TLDR
- ServiceNow (NOW) shares plummeted approximately 7.86% on Friday, April 10, 2026, settling near $89.81.
- A broken ceasefire in the Middle East sparked renewed geopolitical anxiety that pressured tech stocks.
- The unveiling of Anthropic’s Managed Agents — fully autonomous AI systems — intensified fears about the future viability of traditional SaaS businesses.
- Investor Michael Burry amplified selling pressure with a brief, later-removed social post suggesting Anthropic posed existential risks to companies like Palantir, highlighting SaaS sector fragility.
- NOW has declined 38.3% in 2026 and now trades 56% beneath its 52-week peak of approximately $211.
ServiceNow (NOW) was already facing headwinds when Friday’s trading opened, but two major developments turned a bad day into a rout. The enterprise workflow automation company watched shares crater nearly 8%, finishing the session around $89.81 as twin catalysts converged to shake investor confidence.
Friday proved particularly brutal for the SaaS sector overall.
Geopolitical instability delivered the first blow. News broke of a ceasefire violation in the Middle East, immediately unsettling global markets. This development was especially painful given that ServiceNow had rallied 6.2% just ten days prior when President Trump suggested diplomatic progress with Iran was advancing. Friday’s session wiped away most of those gains.
The second catalyst struck even more directly at ServiceNow’s core business model. Anthropic revealed Managed Agents, a new class of autonomous AI technology designed to handle intricate, multi-step business processes independently. Market participants quickly viewed this innovation as a potential existential challenge to conventional SaaS platforms that depend on human users to operate workflow tools.
Burry’s Brief Commentary Amplifies Concerns
Michael Burry, the hedge fund manager famous for contrarian market calls, briefly posted a comment on social media suggesting Anthropic was “eating Palantir’s lunch” before removing it. Though the post disappeared quickly, it succeeded in spotlighting how exposed established SaaS companies might be to emerging AI-native competitors, adding momentum to the selloff.
While Burry’s fleeting observation changed nothing about ServiceNow’s actual operations, it resonated in an already nervous market environment.
Shares of NOW have collapsed 38.3% year-to-date. Trading at $89.81, the stock now languishes more than 56% below its 52-week high of $211.48 from mid-2025. An investor who purchased $1,000 of ServiceNow stock five years ago would be holding roughly $858 in value today.
The stock has experienced 11 single-day swings exceeding 5% over the past twelve months, making Friday’s steep decline notable but consistent with recent volatility patterns.

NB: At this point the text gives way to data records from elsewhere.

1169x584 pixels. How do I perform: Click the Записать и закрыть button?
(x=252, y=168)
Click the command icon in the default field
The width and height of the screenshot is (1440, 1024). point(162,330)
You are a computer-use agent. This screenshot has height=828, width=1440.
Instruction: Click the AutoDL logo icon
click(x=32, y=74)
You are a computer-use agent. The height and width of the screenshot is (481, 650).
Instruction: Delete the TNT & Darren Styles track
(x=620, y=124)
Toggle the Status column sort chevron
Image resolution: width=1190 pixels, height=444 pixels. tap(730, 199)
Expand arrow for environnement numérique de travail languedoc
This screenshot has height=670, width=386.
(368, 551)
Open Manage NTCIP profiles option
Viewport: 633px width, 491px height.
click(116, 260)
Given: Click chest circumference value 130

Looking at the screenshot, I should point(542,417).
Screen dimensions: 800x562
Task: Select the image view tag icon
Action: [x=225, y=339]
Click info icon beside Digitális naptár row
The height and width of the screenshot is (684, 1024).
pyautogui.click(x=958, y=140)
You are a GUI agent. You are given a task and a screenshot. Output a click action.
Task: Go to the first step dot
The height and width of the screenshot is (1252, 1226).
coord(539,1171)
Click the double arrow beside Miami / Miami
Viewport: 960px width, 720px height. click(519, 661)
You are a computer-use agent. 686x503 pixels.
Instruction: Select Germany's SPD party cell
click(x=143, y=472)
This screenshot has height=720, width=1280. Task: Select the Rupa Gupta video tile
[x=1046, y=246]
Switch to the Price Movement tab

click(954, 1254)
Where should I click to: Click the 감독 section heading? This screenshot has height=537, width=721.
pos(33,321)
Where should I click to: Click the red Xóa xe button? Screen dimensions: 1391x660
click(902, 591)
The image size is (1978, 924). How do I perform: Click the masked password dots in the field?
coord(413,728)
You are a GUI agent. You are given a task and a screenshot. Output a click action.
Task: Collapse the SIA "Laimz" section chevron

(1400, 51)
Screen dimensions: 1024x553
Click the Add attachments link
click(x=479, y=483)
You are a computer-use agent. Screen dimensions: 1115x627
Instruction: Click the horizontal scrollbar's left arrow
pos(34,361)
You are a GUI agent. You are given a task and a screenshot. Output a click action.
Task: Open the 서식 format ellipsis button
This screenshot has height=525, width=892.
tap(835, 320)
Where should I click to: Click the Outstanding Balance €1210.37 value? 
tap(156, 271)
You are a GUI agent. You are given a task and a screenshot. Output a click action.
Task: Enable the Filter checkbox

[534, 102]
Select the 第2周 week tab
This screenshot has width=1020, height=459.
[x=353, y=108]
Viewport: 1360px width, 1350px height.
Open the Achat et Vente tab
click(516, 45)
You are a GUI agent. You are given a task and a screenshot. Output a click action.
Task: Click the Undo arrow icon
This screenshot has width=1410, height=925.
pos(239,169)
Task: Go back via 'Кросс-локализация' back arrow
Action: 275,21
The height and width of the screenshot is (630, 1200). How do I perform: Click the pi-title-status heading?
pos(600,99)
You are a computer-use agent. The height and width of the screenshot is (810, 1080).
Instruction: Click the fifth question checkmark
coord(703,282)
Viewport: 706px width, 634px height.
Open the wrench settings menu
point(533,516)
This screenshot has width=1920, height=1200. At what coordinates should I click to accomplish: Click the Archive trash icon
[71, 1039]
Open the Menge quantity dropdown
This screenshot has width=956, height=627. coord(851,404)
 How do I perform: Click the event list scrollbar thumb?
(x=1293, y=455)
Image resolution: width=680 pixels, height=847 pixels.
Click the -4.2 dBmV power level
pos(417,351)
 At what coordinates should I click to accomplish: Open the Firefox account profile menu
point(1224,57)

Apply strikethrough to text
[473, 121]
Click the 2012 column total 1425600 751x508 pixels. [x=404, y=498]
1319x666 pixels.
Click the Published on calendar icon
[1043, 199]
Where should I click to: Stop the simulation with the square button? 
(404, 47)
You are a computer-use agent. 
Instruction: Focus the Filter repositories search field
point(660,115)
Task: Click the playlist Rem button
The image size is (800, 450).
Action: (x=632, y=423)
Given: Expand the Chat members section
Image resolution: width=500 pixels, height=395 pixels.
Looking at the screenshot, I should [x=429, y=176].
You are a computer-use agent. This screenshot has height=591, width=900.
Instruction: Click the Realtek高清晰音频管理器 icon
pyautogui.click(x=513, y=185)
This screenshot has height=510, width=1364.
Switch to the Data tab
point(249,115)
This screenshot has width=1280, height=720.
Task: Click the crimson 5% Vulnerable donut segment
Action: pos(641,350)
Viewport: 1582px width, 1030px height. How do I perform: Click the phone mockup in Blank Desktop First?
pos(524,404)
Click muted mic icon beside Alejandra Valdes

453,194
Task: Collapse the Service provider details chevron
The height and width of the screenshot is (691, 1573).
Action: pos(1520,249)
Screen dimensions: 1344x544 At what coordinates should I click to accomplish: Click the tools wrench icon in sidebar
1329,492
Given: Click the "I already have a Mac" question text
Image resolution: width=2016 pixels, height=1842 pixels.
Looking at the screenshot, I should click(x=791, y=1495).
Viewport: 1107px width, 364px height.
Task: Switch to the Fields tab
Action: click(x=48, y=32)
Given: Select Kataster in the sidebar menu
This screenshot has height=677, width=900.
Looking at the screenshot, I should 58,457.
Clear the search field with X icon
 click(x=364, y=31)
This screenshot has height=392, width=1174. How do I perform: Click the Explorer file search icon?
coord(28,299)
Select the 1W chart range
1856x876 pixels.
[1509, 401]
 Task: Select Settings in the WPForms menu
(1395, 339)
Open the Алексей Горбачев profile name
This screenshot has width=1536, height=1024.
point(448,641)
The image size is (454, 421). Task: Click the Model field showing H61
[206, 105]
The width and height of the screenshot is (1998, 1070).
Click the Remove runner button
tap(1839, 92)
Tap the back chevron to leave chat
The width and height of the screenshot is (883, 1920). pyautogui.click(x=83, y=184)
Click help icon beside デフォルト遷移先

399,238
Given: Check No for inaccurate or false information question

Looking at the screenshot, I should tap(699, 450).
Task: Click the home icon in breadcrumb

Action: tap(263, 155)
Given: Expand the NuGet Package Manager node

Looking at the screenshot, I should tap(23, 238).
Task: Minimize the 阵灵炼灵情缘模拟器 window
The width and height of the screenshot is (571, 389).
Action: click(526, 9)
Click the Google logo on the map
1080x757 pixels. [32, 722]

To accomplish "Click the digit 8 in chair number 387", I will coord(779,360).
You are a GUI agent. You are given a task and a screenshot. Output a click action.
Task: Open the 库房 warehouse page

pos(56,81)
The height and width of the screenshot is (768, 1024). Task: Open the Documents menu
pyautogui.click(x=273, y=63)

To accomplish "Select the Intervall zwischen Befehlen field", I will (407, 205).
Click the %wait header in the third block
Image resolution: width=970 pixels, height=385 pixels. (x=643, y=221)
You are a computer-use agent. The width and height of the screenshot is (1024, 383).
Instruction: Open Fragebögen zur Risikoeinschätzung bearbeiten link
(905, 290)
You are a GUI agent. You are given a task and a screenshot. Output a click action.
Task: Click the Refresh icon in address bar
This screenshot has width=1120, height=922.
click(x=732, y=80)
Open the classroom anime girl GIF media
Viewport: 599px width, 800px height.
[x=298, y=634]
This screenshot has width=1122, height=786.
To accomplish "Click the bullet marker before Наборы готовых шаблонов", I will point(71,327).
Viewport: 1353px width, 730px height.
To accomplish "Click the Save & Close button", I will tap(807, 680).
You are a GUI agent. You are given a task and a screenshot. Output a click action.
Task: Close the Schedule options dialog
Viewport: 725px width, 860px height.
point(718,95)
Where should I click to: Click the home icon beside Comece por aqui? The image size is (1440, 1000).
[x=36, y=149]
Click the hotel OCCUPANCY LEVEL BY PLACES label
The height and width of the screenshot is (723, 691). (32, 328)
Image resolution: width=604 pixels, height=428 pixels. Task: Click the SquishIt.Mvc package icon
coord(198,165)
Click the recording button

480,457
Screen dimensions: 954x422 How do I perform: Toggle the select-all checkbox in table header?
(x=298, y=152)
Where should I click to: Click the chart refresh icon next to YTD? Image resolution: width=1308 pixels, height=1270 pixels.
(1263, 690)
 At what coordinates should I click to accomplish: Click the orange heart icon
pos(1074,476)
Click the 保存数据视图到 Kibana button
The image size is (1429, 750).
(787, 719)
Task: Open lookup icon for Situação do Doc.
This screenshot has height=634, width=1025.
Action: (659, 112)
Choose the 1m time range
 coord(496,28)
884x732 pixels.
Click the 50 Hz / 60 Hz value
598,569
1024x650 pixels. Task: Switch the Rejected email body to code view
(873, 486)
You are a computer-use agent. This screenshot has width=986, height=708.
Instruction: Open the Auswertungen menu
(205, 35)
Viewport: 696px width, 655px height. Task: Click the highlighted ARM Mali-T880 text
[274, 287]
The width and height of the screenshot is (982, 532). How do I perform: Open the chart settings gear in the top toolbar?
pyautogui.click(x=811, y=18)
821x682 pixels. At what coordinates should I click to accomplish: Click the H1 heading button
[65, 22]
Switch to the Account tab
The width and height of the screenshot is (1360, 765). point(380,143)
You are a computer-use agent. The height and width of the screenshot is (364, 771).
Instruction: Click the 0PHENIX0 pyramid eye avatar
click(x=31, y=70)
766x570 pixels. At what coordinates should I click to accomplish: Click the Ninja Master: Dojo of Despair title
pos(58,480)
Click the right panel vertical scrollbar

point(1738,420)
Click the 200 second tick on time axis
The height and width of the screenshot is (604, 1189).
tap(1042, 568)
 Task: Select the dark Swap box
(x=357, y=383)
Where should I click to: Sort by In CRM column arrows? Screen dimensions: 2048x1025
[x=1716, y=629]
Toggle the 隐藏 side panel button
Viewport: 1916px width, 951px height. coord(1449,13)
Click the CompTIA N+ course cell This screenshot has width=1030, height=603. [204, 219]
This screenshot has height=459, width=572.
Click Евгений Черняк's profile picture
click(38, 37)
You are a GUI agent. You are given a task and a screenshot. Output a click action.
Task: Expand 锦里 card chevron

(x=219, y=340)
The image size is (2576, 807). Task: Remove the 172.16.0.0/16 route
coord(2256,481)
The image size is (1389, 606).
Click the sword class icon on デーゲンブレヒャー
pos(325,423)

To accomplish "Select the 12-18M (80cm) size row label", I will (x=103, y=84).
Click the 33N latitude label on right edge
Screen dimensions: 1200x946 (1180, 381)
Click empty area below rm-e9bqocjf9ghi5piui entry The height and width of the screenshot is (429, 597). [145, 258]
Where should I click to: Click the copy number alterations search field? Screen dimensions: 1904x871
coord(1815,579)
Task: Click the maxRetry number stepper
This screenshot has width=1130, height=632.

Fundamentals Remain Robust Despite Stock Collapse
While the market has punished ServiceNow shares mercilessly this year, the company’s operational performance tells a different story. Full-year 2025 revenue reached $13.3 billion, representing 21% growth compared to the prior year. Subscription revenue, the backbone of recurring income, contributed $12.9 billion to that figure.
ServiceNow closed 2025 with $28.2 billion in remaining performance obligations — essentially future contracted revenue waiting to be recognized — marking a 27% year-over-year increase.
The company has also taken proactive steps to confront the AI competitive threat head-on. ServiceNow has established partnerships with both Anthropic and OpenAI, and recently completed the acquisition of Moveworks, an AI agent platform serving enterprise clients like Toyota and Unilever. This technology has been integrated into Autonomous Workforce, a product unveiled in February that ServiceNow claims can automatically resolve 90% of routine IT support requests.
Shares were last changing hands at $89.81, having touched an intraday low of $88.66.